Mais c’est ta maison

1 min

Mais c’est ta maison

Բայց սա քո տունն է

Lors de mon entretien, Sevan m’a demandé pourquoi je voulais rejoindre Birthright…

Si l’histoire avait suivi un autre cours, j’aurais peut-être été né(e) et grandi en Arménie.

Et je voulais en goûter un fragment.

À la place, j’ai grandi à Sydney, en Australie.

« J’adore vivre là-bas — c’est chez moi. Je ne me vois jamais partir. »

« Tu ne voudrais pas vivre ailleurs qu’en Australie ? » a-t-il répété.

« Non. »

Mais je savais ce qu’il me demandait vraiment…

Et l’Arménie, alors ?

Les habitants souriaient souvent quand je disais que je rentrerais chez moi dans quatre semaines.

« Բայց սա քո տունն է », répondaient-ils.« Mais c’est ta maison. »

Et ils avaient raison.

Pendant mon séjour en Arménie, je me suis immergé(e) dans le rythme de la vie quotidienne.

J’ai approfondi la langue, dansé sur des mélodies familières à la fois anciennes et vivantes, goûté à des plats remplis de mémoire, et me suis entouré(e) d’Arméniens de tous horizons.

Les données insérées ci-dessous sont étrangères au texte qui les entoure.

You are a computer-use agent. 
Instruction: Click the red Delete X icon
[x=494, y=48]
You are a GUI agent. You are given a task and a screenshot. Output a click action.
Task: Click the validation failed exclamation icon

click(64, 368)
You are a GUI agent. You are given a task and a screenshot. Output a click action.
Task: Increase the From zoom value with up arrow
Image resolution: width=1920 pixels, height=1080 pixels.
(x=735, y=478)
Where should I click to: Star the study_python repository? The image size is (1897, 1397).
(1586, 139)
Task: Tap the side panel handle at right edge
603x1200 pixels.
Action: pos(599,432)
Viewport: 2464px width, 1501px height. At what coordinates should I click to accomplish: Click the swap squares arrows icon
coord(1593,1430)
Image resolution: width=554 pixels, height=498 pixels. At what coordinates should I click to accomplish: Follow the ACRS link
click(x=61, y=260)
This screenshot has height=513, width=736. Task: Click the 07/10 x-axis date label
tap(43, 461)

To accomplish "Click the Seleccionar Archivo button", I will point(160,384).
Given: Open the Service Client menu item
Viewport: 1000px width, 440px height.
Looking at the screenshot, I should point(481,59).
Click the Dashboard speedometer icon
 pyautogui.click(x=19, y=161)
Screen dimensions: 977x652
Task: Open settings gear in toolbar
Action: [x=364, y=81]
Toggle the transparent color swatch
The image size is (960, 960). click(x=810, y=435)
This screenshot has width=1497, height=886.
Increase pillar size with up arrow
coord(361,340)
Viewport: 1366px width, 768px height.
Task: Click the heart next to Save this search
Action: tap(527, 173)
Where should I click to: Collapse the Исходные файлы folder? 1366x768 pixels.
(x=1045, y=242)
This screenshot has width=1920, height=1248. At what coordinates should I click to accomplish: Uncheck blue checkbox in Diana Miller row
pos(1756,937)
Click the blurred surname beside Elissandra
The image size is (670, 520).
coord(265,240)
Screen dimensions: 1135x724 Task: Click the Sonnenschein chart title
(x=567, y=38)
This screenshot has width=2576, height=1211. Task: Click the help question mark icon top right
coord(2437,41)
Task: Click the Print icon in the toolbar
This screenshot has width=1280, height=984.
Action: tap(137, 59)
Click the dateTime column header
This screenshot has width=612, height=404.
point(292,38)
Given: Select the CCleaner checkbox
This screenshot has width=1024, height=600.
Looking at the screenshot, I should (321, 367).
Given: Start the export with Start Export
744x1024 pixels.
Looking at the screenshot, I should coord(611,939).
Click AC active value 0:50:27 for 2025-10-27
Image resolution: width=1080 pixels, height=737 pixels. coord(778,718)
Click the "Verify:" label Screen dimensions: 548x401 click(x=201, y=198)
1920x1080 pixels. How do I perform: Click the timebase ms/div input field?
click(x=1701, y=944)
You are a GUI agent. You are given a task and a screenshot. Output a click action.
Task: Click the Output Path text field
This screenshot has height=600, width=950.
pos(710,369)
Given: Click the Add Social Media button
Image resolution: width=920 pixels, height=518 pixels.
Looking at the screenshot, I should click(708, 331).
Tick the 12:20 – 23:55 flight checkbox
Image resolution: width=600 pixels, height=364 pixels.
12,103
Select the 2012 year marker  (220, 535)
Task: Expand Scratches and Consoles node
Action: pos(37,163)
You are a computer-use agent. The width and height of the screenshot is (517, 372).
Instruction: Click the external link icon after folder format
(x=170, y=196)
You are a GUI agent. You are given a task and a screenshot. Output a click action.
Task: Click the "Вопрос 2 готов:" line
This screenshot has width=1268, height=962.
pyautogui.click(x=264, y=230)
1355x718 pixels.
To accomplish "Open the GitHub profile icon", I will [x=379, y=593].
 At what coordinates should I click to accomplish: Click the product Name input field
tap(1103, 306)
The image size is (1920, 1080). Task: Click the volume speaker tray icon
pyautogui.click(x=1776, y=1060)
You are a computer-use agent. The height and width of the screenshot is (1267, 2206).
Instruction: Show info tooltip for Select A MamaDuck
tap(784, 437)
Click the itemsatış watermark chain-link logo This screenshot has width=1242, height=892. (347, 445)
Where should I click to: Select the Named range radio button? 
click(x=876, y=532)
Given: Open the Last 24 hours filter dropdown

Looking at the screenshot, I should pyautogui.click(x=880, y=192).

Ensemble, nous avons exploré l’Arménie, partagé des repas, eu de belles conversations, et sommes tombés amoureux du pays.

J’ai eu le privilège d’apprendre aux côtés de radiologues et de techniciens du département d’imagerie médicale à l’AAWC.

Je n’oublierai jamais l’échange de langues : ils m’ont appris des termes anatomiques en arménien en échange d’argot australien.

Mais au-delà des compétences, ils m’ont montré comment les Arméniens prennent soin des leurs — avec tendresse, fierté et âme.

Le moment le plus marquant ?

Travailler avec des personnes déplacées d’Artsakh.

Elles m’ont rappelé que dans l’adversité, il y a aussi la guérison.

Parmi mes souvenirs préférés en Arménie : danser lors des rassemblements en plein air à Erevan — des soirées simples, remplies de musique et d’inconnus.

Faire du bénévolat à la Fondation pour le Secours Arménien était également inoubliable ; les enfants étaient pleins d’énergie et parlaient bien mieux l’arménien que moi.

Et me réveiller à Tandzatap, un village de moins de 40 habitants, où j’ai compris que la gentillesse n’a pas besoin de traduction.

Tout ce que j’ai vécu en Arménie m’a donné le mal du pays… pour un endroit où je n’avais même pas grandi.

Je me suis reconnecté(e) à ma culture d’une manière bien plus profonde que de danser aux mariages ou manger des plats traditionnels.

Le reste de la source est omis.